Parenting can easily compete with a couple’s connection and sexual intimacy. Couples have to consciously carve out time for being together. Babysitting is expensive. Try to co-op with other parents for date nights.
When Children are Already Involved
Ideally, it’s a good idea to get the skill set of building a thriving marriage prior to having kids. However, this often doesn’t happen because of life happening.
If kids are already on the scene you still need to know the necessary skills for a healthy marriage. Any time is better than no time at all!
When kids come along it is no longer just about each mate. It easily becomes about the children and all of the responsibility involved in their care. This can be absolutely overwhelming to manage. And this doesn’t even include the other skills mentioned above in terms of nourishing and maintaining the marriage. Exhausted parents always try to keep their responsibilities in check.
Do yourself and your mate a favor and learn the necessary couples skillset for your own health and well-being, but also for the sake of your kids’ future relationships. Be good role models!
Divorce or Continue the Marriage?
Sometimes both partners recognize they are unhappy and are growing apart.

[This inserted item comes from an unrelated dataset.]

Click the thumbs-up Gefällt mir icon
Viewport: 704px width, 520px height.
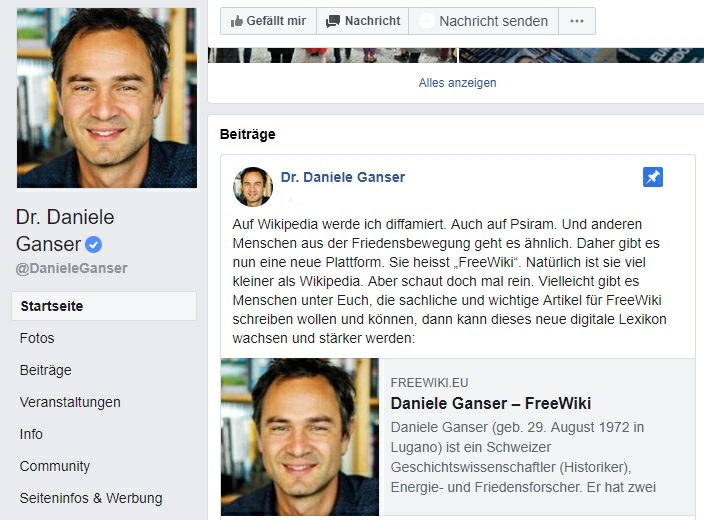(x=237, y=21)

This is a very telling time in a marriage. It involves vulnerability to risk that the other partner may have emotionally moved on. It is also very vulnerable to admit what your heart really wants when you don’t know how your partner really feels.
But it doesn’t mean that it is too late to save the marriage! It takes courage, hope, and risk to reach out to your other half. But if you don’t try, you will never know what “might” have been possible. It is reassuring to know you did your very best before giving up on the marriage. This is especially true when both partners are willing to invest in couples counseling.
Couples counseling can not only provide the necessary skills to see what can improve in the marriage, but it can also provide closure for the couple. Not in terms of blame, but in understanding what went wrong and learning from that.
Either way it turns out, both parties will know they did what they could do or were willing to do. This in itself is closure and allows each to move forward.
When Both Partners are Seeing a Couples Counselor There are Distinct Advantages That Emerge:
It allows each partner to voice his or her concerns and wants. Couples counseling may provide hope that all avenues have not been explored. The marriage may still be able to flourish, especially if there is skill-building involved.
If the marriage cannot be saved for any reason, couples counseling is a good idea because it allows the couple to have closure about the marriage. It also gives the couple a way to learn to communicate with each other and to work together as co-parents.
Closing Thoughts: Couples Counseling is almost always a good idea, even when one of the partners is not getting what they hoped as a result. It offers vital skills not taught in school and offers hope to partners who didn’t think their marriage could get better. It teaches guidelines for a healthy marriage. Couples counseling provides closure, even when the marriage fails to thrive and continue. And equally important, it can teach your kids how to have a successful marriage, as well as how to work together to co-parent with grace.